Given task A: Rewrite the Energy Department review excerpt starting with "The report outlined" and going on through "and air transport.", changing "transportation" to "transport" each time it occurs.
Given task B:
Answer these questions using the Energy Department review excerpt:
(i) How many major strategies did the report outline?
(ii) In which three areas will the department support biofuels?
(iii) What policy is named as a way to reduce the costs of low-carbon energy?
## Begin Excerpt
Chevrolet Volt and battery replica (Photo by John F. Martin for General Motors)

A Chevrolet Volt and replica of the t-shaped battery pack (Photo by John F. Martin for General Motors)

The U.S. Department of Energy (DoE) today released its first Quadrennial Technology Review report, an assessment of the Department’s technology research and development portfolios. The report urges the department to focus its R&D more on transportation than stationary energy production, grid modernization, and technologies closer to fruition than is now often the case.

The report outlined six major strategies to address the nation’s energy challenges, three each under stationary and transportation technologies:

– Stationary: Increase building and industrial efficiency, Modernize the grid, Deploy clean energy

– Transport: Increase vehicle efficiency, Electrify the vehicle fleet, Deploy alternative hydrocarbon fuels.

The report notes that DoE is under-invested in transportation compared to stationary technologies. It sees increasing vehicle efficiency as the most promising short-term opportunity in transportation, followed by electrification of the light vehicle fleet. DoE plans to develop separate technology plans for light and heavy-duty vehicles, but the report notes that the department will support biofuels where electrification is not feasible: heavy-duty vehicles, marine, and air transport.

The review emphasizes the role stationary energy sources play in the nation’s economic standing, and points out the potential payoff in economic competitiveness from greater efficiency of homes and businesses. DoE likewise plans to focus on reducing the costs of low-carbon energy, with policies such as a federal clean energy standard.

The report says DoE has under-invested in grid modernization, specifying potential targets such as data communications, modeling, sensing, power electronics, and storage technologies. The department intends to use its central convening authority to achieve greater coherence in what it calls “highly fragmented regulatory framework comprised of states, local governments, utilities, and grid operators.”

The reviewers acknowledge the difficulty in finding a balance between R&D to answer questions with an immediate payoff and research on issues with returns that can stretch over decades. The report notes, however, that DoE has put too much research effort into “technologies that are multiple generations away from practical use” instead of relevant research that can influence the private sector in the nearer term.

The quadrennial technology review, says DoE, was designed as a step toward a multi-year overall energy review that covers all federal agencies and bringing in economic and policy perspectives. It also should serve as a guide for annual budget planners.
## End Excerpt
## Begin Material supplied
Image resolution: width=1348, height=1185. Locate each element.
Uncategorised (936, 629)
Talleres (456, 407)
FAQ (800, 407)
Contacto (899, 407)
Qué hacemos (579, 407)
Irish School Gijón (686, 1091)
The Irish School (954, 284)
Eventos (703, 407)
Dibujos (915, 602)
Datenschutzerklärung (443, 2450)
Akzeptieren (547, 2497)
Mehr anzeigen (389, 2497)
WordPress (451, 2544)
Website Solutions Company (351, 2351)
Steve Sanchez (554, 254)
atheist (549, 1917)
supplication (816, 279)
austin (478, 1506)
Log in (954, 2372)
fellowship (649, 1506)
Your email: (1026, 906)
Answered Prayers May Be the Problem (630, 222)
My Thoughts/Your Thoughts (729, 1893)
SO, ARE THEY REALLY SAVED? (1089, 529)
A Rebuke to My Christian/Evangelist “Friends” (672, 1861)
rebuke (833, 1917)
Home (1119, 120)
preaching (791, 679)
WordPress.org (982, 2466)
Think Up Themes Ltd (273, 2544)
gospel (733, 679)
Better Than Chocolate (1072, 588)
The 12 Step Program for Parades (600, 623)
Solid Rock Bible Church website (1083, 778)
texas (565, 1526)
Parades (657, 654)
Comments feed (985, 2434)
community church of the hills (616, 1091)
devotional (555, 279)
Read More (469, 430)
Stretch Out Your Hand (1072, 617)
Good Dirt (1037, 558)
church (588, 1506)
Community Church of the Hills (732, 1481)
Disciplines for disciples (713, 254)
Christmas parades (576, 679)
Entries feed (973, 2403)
## End Material supplied
Correct result A:
The report outlined six major strategies to address the nation’s energy challenges, three each under stationary and transport technologies:

– Stationary: Increase building and industrial efficiency, Modernize the grid, Deploy clean energy

– Transport: Increase vehicle efficiency, Electrify the vehicle fleet, Deploy alternative hydrocarbon fuels.

The report notes that DoE is under-invested in transport compared to stationary technologies. It sees increasing vehicle efficiency as the most promising short-term opportunity in transport, followed by electrification of the light vehicle fleet. DoE plans to develop separate technology plans for light and heavy-duty vehicles, but the report notes that the department will support biofuels where electrification is not feasible: heavy-duty vehicles, marine, and air transport.

Correct result B:
(i) Six.
(ii) Heavy-duty vehicles, marine transport and air transport.
(iii) A federal clean energy standard.